>>>
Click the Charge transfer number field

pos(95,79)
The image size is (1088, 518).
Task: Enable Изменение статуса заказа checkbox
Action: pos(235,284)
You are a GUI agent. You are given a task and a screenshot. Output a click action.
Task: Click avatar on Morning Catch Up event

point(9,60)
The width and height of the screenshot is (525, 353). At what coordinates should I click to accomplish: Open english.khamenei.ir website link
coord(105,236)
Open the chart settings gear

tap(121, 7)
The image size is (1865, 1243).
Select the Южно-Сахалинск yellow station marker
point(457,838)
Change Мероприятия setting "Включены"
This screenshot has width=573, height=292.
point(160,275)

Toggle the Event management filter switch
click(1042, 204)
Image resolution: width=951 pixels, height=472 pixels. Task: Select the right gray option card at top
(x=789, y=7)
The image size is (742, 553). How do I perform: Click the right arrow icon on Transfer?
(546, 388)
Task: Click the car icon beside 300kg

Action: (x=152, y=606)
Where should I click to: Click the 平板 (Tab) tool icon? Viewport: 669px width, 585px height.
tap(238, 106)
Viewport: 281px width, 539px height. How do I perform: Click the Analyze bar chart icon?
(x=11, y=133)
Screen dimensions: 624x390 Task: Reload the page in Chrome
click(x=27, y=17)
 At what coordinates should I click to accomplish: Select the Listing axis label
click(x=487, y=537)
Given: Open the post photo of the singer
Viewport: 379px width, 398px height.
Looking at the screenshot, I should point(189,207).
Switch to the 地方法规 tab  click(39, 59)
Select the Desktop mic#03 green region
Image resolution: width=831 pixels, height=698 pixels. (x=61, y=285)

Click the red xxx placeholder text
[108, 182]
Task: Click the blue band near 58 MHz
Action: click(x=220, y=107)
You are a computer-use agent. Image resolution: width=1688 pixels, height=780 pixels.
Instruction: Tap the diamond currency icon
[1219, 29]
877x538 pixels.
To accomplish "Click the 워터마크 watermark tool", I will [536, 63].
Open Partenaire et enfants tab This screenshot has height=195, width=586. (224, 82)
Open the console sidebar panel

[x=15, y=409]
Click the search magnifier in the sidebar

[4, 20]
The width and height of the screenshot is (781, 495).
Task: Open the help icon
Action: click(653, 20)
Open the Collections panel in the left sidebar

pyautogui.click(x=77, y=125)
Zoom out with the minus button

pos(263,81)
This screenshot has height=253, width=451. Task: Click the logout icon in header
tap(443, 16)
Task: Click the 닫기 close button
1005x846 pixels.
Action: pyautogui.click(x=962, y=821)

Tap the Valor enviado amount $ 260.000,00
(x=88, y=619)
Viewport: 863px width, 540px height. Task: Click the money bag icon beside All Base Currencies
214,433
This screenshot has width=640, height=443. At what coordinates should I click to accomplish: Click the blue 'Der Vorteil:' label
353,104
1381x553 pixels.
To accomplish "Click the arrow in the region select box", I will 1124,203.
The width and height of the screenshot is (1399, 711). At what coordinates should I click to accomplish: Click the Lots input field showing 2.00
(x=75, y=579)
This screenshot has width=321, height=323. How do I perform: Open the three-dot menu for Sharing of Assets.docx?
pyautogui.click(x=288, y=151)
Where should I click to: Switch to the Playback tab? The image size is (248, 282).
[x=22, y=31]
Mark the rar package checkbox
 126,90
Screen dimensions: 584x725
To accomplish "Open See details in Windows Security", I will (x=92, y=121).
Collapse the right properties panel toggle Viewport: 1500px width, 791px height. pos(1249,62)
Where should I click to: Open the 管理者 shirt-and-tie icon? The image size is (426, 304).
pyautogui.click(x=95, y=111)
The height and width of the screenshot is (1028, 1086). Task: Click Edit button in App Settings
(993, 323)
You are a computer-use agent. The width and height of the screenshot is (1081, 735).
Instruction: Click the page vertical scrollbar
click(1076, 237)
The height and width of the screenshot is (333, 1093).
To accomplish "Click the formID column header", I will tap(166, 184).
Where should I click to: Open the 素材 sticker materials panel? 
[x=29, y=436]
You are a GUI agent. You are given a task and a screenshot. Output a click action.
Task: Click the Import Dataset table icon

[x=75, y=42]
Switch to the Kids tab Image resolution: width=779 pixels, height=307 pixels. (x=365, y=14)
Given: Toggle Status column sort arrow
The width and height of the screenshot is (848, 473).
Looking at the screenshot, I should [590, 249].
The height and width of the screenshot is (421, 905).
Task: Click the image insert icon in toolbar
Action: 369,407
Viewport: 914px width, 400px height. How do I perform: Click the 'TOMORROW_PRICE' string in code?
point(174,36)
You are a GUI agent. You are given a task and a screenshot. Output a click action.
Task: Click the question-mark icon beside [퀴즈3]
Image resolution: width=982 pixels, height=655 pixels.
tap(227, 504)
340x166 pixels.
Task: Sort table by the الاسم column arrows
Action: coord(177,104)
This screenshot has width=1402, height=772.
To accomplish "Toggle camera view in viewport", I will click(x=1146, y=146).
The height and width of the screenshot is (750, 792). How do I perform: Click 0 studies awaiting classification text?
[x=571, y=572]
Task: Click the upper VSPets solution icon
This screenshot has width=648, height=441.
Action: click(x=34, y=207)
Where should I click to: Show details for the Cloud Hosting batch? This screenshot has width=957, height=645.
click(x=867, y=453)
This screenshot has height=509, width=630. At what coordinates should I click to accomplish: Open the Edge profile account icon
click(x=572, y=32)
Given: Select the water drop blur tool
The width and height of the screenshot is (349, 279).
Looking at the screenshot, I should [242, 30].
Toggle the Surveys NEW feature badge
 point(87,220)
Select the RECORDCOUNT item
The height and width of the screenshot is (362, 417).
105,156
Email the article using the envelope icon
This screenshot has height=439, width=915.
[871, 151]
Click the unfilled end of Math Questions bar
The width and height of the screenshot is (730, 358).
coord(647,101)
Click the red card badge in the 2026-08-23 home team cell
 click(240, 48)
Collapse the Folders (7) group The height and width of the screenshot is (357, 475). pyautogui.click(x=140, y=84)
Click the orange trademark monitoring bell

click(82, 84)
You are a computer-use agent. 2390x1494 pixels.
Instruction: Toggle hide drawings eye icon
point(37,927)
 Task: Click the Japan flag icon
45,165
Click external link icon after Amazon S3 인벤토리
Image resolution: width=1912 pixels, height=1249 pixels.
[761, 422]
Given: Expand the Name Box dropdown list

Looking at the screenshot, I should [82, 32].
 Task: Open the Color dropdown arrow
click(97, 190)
<<<
WHAT YOU WILL DO: Please switch "dropdown" to "drop-down" in everything from the row containing "Task: Click the Japan flag icon" down to the last row, and give back only those rows with nothing else changed.

EXERCISE RESPONSE:
 Task: Click the Japan flag icon
45,165
Click external link icon after Amazon S3 인벤토리
Image resolution: width=1912 pixels, height=1249 pixels.
[761, 422]
Given: Expand the Name Box drop-down list

Looking at the screenshot, I should [82, 32].
 Task: Open the Color drop-down arrow
click(97, 190)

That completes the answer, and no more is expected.